On the other hand, there are those that focus on religion where the emphasis is placed upon evangelism and belief. What the world is witnessing in Iran is a nexus where international relations and religious changes merge, creating the potential for a long-lasting positive change in both.

A new documentary, “Sheep Among Wolves II” produced by FAI (Frontier Alliance International) in conjunction with Dalton Thomas and Joel Richardson, depicts the growth of Christianity in Iran.

It begins with the revelation of a profound lack of faith among many in the Iranian population who remain Muslim-in-label only. Mosques are often empty, and religious laws are enforced due to the Shia extremists who hold power at the highest levels of government. These tyrannical actors overplayed their hand, and since 1979, have revealed to the entire nation that the purpose of their religion is to subjugate a people and rule them through the use of fear: beatings, tortures, assaults, and death.

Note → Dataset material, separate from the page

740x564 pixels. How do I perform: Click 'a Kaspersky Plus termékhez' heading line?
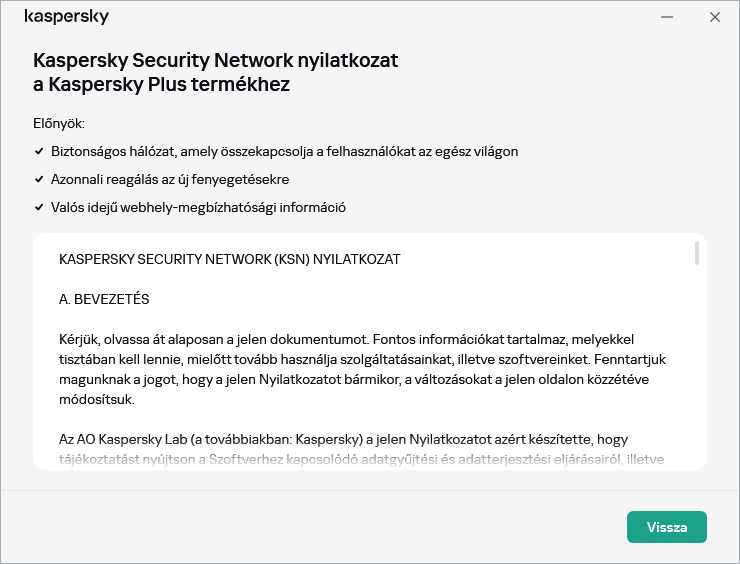(161, 85)
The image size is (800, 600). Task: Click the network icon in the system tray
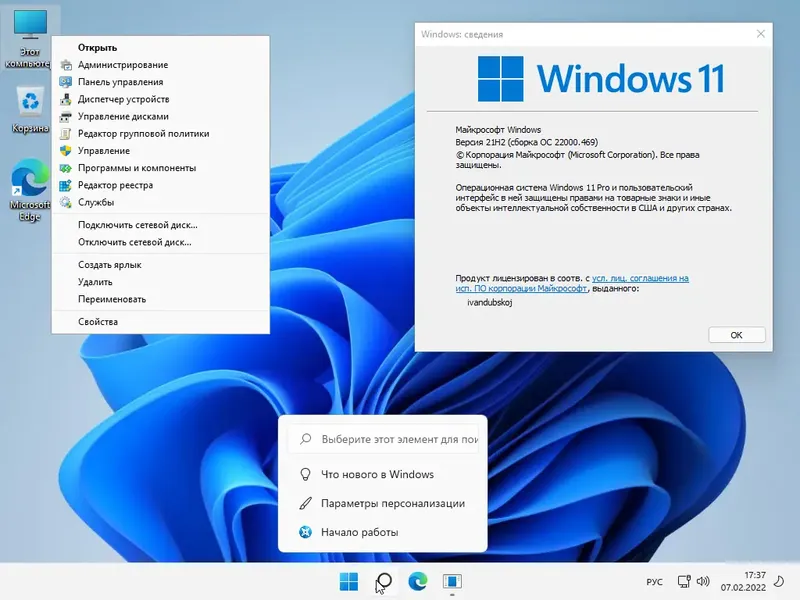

So as the Iranian Shia theocracy attempts to pursue an imperial foreign policy endgame of ruling the Shiite Crescent (which stretches from the Persian Gulf through Iran, Iraq, Syria, and Lebanon), there exists an underground Christian movement that fosters peace and is not only pro-Jewish but pro-Israel. This Iranian Awakening has exploded across the country, majority-led by women who are former Muslims.

The movement, whose members potentially number in the millions, is characterized by a non-denominational, decentralized conversion process that the Iranian Christians call “Disciple-Making Moments” or DMM. DMM engages heavily with the super-natural aspect of Christianity, and at its roots is “relational” rather than “positional.” It begins with one believer within the movement engaging in prayer to be led by the Holy Spirit to a “person of peace,” sometimes even to a specific location where this person is. Once contact has been made, the believer initiates a conversation with the non-believer, shares personal vignettes of finding Jesus, witnesses to the nonbeliever, and prays for the non-believer’s needs.

In the documentary, one Iranian Christian says that Jesus moves among the non-believers faster than he had originally thought. In other words, many Iranian non-believers have already had visitations or dreams where Jesus appears to them, which makes the dialogue with potential new disciples much easier. After having this initial dialogue, the non-believer would be free to share the conversation with anyone within his/her social circle, although it usually begins with family members. If the non-believer returns to the Christian with at least two other people who are interested, this would be regarded as the beginnings of an infant church solely under the dominion of the Holy Spirit as it was conceived without a pastor, teacher, or evangelist. The leaders of DMM also make it abundantly clear that the number of people in a church is unimportant. Compared to churches in the West, the DMM method requires radical belief that God can plant seeds in hopeless deserts where Christianity is illegal and still achieve fruition under the threat of bodily death — not unlike the genesis of 1st century Christian-making under Roman rule.

There are many statistical debates about the number of Christians in Iran. The Iranian government, which has a vested interest in a propagandistic, low number, puts it at 117,000 people. However, both OpenDoors USA and the World Christian Database concurs with the documentary that the number is approximately more than half a million to one million and growing. It is interesting to note that arrests of Christians in Iran are on the upswing, and those labeled pastors are often prosecuted as threats to national security.

The implications made by “Sheep Among Wolves II” for international affairs and diplomacy are titanic. An Iran where Christianity flourishes is an Iran that will no longer harbor a desire of weapons of mass destruction, sponsor the worst forms of terrorism, commit horrible human rights atrocities against their own people, and seek the death of the Jewish people and Israel. It is also an Iran that comes back into the normal fold of civil international relations and has a flourishing relationship with the West, as it once did before the late 1970’s.

This piece originally ran on Newsmax on Thursday, 07 November 2019, and was co-authored by my husband, Dr. Lamont Colucci.